The fragility of the King's marriage is delicately exposed in the opening paragraph
'The house was full of strangers from Mississippi; within an hour the friends and neighbours he had invited to an evening party would be ringing the doorbell; and his wife (whom he loved) was not speaking to him.'
By nuance and gesture, body language and small asides, the parlous state of affairs between Austin and Martha quickly becomes clear, whilst little Abbey brings a child's simple and straightforward perspective to the proceedings.
It is the unmarried adult children of Family Potter, arrogant and self-assured Randolph and breathy and impressionable Nora who cause the most disruption, with Potters Senior ranking a close second.

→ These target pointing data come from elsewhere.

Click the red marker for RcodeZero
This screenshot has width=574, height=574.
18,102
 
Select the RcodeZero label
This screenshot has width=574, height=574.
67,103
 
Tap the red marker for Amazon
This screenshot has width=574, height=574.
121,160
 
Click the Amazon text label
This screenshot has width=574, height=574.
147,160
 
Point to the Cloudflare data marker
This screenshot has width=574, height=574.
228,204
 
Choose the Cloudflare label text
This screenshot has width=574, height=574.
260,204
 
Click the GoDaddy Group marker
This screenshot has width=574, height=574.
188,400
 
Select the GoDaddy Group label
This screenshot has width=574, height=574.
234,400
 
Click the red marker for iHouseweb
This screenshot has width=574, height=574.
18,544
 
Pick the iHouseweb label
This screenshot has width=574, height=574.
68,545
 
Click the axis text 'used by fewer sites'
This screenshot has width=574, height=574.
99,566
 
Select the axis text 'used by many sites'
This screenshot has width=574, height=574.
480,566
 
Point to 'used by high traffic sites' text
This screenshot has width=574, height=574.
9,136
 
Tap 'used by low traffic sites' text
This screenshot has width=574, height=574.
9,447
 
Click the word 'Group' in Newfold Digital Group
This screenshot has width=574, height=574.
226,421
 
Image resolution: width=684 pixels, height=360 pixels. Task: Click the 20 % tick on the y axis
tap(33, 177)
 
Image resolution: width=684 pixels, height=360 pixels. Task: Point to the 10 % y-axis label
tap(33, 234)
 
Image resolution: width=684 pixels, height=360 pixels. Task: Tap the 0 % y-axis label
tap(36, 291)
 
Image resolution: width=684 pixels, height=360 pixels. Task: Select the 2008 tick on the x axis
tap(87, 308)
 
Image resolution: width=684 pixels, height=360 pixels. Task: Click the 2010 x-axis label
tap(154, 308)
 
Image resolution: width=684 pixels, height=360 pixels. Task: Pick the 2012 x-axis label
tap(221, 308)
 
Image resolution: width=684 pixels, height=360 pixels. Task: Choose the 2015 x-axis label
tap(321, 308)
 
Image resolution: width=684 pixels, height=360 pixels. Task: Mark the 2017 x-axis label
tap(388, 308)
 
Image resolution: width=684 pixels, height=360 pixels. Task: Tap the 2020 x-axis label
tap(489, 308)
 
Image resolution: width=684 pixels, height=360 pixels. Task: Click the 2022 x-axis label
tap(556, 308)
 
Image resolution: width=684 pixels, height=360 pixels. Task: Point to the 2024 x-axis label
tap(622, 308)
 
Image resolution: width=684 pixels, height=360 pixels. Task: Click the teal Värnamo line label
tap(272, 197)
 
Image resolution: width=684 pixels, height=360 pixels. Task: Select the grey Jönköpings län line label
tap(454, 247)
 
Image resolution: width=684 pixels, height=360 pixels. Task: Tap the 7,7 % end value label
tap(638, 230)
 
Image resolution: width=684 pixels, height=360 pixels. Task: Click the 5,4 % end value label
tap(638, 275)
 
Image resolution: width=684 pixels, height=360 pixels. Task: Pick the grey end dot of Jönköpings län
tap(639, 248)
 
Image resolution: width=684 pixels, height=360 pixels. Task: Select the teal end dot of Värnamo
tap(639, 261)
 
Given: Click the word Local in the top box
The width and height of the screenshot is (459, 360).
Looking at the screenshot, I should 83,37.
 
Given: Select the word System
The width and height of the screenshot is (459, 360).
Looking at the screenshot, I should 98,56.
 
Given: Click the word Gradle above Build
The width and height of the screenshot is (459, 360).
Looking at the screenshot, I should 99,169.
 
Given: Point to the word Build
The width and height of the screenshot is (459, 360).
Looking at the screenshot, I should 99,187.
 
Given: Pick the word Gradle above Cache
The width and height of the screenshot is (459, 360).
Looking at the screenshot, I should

And poor Austin, or was it poor Austin?
Did I want to shake some sense into Austin...I'm not sure but Austin perhaps the definitive mystery to be fathomed throughout the book for me as I read.
Intrinsically good and kind-hearted or just plain foolish...
Passive and seemingly weak-willed or too well-mannered and tightly buttoned to stray beyond the bounds of politeness and social custom.
Thus far you can perhaps tell that William Maxwell is the master of characterisation and seemingly ordinary situations, there is no sitting back and feeling like the shy reader here, I knew these people and I wanted to know much more each time I picked up a book which I intentionally eked out over four weeks of slow, languid, involved reading.
But just wait until you meet Nora.
Nora, deeply frustrated by the constraints of the life of the unmarried daughter and the increasingly aged parents and the stifled, unreachable opportunities which suddenly seem within her grasp as her obsessive infatuation for Austin starts to blossom insidiously.
Meanwhile Martha, already less than enamoured with her own life and marriage, stands by and watches helplessly and may I say with remarkable control and restraint as Austin, flattered or foolish (reader's decision I think) seems to find the attentive preening of his feathers quite to his liking.
Enough of the detail I hope for you to see what a joyous month-long reading time I've been having with this one and why other books, read alongside out of necessity for deadlines, have fallen some way short.
But if I'm considering again those sensitivities that William Maxwell may bring to his writing from his own experience then this book is full of them.
There was that defining moment when I did know Austin's pain, that he did possess that self-awareness that I had been doubting and when I turned round all my thinking, I knew that William Maxwell knew that pain too.
Time Will Darken It has been one of those remarkable, unmissable reading experiences for me.